InVideo's agent created a plan and a "Generate 8s cinematic video" task, but the output panel stayed empty.
Then it told me its approach: it would first generate a "reference sheet" to lock the puppy's look, then render the 8 second leap. It did produce that reference sheet, a tidy grid of puppy stills. And that is exactly where the run ended. Checking billing, the agent reported it needed about 14.6 credits for the generations, while my free balance sat at roughly 3.3, and it asked me to upgrade or buy credits to continue.
The free run stopped at a credit wall. It needed about 14.6 credits, I had about 3.3, and the only thing it produced was a still image.

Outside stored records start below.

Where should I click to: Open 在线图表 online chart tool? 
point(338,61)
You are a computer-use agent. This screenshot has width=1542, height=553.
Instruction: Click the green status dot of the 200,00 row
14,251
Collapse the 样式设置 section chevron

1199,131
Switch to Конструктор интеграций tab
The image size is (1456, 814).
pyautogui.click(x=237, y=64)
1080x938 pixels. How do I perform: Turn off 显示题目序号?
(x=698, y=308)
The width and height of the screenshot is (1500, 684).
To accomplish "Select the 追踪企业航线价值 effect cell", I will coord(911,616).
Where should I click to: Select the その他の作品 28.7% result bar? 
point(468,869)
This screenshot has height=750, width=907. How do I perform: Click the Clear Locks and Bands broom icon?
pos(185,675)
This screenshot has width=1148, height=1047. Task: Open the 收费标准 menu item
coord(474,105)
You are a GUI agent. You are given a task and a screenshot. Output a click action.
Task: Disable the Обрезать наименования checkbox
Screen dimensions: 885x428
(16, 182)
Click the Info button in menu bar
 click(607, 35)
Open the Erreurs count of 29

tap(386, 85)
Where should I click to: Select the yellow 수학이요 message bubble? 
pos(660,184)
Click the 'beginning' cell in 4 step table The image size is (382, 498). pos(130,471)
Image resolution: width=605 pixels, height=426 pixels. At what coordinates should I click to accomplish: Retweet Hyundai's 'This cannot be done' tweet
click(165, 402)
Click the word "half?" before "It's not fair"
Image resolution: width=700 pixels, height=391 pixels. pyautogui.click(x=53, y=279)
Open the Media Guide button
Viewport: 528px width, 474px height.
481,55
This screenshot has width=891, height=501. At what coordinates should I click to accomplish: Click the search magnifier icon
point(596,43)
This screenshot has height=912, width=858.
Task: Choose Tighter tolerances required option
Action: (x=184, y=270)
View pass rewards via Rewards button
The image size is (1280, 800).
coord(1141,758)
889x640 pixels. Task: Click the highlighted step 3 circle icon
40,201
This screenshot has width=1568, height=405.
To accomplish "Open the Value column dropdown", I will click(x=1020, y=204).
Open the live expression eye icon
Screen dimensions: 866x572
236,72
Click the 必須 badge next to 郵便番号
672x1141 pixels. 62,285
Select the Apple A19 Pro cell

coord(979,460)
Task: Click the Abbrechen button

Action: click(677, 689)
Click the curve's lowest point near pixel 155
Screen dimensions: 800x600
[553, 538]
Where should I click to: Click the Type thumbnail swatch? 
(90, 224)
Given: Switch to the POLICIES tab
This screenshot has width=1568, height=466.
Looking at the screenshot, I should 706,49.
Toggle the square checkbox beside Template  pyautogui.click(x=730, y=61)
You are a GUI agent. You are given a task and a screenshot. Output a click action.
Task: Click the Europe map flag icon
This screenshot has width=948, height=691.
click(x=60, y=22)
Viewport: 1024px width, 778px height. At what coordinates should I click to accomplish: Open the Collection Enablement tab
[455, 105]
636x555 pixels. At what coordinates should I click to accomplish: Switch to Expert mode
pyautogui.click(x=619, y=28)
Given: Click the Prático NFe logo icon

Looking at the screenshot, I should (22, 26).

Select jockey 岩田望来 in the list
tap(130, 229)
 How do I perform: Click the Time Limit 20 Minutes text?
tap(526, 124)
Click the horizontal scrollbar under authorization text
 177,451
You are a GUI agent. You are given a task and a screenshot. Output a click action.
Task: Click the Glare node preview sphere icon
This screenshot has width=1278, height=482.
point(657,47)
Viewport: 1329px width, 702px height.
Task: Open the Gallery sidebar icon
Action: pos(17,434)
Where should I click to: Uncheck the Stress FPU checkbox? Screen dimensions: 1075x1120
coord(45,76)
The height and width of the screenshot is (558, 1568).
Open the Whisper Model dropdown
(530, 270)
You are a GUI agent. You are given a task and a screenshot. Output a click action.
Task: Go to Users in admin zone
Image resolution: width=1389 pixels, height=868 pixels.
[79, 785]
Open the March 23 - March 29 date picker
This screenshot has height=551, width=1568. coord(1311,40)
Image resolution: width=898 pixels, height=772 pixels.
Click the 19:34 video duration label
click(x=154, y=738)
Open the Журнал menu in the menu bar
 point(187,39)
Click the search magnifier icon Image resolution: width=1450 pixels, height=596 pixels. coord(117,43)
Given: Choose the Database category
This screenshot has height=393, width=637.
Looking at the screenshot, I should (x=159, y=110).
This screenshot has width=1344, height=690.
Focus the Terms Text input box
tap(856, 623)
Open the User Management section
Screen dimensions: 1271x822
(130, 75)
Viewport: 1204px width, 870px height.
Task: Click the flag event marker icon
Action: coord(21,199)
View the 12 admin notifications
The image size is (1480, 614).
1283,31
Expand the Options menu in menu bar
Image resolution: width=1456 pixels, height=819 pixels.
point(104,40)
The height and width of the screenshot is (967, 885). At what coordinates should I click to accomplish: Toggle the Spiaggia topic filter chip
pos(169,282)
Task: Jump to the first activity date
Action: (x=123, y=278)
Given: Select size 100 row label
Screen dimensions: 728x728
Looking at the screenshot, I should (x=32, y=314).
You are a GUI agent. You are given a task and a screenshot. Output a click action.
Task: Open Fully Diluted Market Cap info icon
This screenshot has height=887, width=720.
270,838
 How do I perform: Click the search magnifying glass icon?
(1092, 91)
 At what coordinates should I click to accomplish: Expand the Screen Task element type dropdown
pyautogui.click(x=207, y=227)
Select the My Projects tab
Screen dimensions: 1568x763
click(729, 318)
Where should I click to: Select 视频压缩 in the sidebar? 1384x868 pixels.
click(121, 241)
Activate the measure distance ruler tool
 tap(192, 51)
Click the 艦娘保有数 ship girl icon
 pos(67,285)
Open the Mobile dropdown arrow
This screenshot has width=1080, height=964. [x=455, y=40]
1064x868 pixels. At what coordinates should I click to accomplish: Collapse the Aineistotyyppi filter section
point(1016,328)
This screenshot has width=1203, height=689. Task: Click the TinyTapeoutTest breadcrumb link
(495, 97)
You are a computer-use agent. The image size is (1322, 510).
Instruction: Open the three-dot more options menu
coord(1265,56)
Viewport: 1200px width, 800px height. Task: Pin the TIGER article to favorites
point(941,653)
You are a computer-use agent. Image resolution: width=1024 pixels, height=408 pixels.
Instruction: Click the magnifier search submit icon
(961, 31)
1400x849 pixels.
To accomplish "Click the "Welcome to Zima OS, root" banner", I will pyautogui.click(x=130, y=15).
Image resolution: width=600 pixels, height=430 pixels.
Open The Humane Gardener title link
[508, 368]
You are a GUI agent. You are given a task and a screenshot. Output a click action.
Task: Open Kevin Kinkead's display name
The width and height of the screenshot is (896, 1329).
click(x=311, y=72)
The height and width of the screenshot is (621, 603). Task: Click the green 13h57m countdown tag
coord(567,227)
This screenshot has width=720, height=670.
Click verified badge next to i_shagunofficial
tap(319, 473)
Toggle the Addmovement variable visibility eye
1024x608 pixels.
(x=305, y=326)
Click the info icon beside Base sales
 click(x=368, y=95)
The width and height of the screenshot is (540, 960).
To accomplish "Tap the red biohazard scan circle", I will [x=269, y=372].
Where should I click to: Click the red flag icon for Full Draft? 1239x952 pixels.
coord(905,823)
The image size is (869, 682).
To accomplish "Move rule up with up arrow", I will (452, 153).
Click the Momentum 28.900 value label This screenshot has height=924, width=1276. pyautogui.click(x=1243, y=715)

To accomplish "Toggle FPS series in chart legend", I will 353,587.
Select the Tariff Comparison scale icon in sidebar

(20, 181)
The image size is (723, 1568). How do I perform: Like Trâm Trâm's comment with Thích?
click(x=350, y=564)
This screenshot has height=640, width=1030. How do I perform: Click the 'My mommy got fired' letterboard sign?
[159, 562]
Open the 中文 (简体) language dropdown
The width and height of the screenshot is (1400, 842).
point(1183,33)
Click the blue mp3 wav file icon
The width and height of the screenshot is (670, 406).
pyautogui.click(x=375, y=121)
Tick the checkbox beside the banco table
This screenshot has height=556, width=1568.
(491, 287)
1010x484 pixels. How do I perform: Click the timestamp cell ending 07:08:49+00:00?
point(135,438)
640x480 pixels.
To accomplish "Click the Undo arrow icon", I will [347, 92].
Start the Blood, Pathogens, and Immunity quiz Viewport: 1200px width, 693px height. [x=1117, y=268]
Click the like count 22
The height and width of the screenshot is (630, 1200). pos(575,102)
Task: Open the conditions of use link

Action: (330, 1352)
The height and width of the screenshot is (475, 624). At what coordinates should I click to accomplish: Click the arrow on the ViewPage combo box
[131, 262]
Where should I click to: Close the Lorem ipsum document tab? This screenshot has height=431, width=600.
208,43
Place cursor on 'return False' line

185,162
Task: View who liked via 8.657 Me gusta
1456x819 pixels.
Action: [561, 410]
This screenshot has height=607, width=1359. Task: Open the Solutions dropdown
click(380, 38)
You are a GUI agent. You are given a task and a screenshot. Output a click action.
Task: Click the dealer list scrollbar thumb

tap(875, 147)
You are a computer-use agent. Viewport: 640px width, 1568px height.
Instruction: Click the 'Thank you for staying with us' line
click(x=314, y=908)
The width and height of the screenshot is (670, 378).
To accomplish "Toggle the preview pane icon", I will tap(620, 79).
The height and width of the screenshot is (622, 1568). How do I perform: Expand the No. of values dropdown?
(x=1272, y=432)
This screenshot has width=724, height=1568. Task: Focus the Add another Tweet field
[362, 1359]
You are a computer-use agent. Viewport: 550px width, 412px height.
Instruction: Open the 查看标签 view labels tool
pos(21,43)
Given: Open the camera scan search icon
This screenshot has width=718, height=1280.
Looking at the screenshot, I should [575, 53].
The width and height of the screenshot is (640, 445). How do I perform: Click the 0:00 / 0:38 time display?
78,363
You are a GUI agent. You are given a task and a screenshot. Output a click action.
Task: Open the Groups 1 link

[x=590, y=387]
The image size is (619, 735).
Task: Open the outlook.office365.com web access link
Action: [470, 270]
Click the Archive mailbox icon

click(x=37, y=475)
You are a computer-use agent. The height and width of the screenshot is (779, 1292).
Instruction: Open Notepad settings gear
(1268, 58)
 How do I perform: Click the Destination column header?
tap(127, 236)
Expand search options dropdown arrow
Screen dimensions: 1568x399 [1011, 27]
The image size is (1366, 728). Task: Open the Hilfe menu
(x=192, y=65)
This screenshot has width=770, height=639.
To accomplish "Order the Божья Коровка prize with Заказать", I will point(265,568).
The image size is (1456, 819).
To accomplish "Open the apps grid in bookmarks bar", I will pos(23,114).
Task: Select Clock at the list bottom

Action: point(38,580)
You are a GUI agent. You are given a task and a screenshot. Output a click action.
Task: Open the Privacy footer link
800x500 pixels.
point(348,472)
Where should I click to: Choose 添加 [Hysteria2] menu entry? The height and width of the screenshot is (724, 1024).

So the honest scorecard for my test: InVideo produced a still reference image and zero seconds of video before asking for money. I never saw the puppy move. To be fair, this is a free tier doing what free tiers do, and a paying user would have sailed past it. But if your plan was to "try it for free and see," know that one short clip is more than the free balance allows.
What It Actually Costs to Finish a Video
I want to be careful here, because price is not the whole story and the numbers move. As of June 2026, InVideo's pricing page lists Plus at $17/mo billed annually ($200/year) for 75 credits a month, Max at $85/mo annually for 390 credits, Generative at $170/mo for 800 credits, and an Elite tier at $900/mo. Everything is denominated in credits now, and credits are consumed per generation.
InVideo's 2026 pricing is credit based. Plus starts at $17 a month billed annually for 75 credits.
Put that against my test. My one attempt wanted about 14.6 credits. At that rate, Plus's 75 credits a month works out to roughly five of those short cinematic generations before you run dry. That is not a knock by itself, it is just the math you should do before subscribing: decide how many videos you actually make per month and check it against the credit allowance, not against the headline price.
Where Each One Falls Short
Neither tool is a clean win, so here is the candid version for both.
InVideo's weak spots. The free tier is effectively a demo. It let me plan a video and make a still, then stopped at the paywall, which is a frustrating place to hit a wall if you wanted proof before paying. The agent flow also adds steps: it wanted to generate a reference sheet first, which is thoughtful but burns credits and time on something that is not your final clip. And the credit model means your real cost depends on usage, which is harder to predict than a flat "X videos per month."
Sora's weak spots. The biggest one is fatal: it is being shut down, so there is no path to use it as a standalone product. Even before that, Sora gave you a raw clip, not a finished video, so you still needed to edit, add audio, and assemble. And running it was expensive enough that, by reported accounts, the economics are part of why it is closing. A brilliant model you cannot access is, for planning purposes, not an option.
Choose InVideo If, and What to Do If You Wanted Sora
Here is the decision routing, kept practical.
Choose InVideo if you want one place to go from a text prompt to a finished, narrated video without editing it yourself, and you are willing to pay for credits rather than expecting a free clip. It also fits if you make videos regularly enough to use a monthly credit allowance, or if you want an agent to draft the whole thing and you refine from there.
If you specifically wanted Sora, your options are: accept that the standalone product is gone and export any old Sora data before the cutoff dates; or move to a tool that gives you comparable text to video generation. InVideo is a reasonable landing spot because it focuses on the finished video rather than a raw clip, but if it is Sora's raw photoreal look you were after, judge any replacement on that specific quality before you commit. Test one real clip first, ideally past the free wall, so you are buying on results and not on the marketing.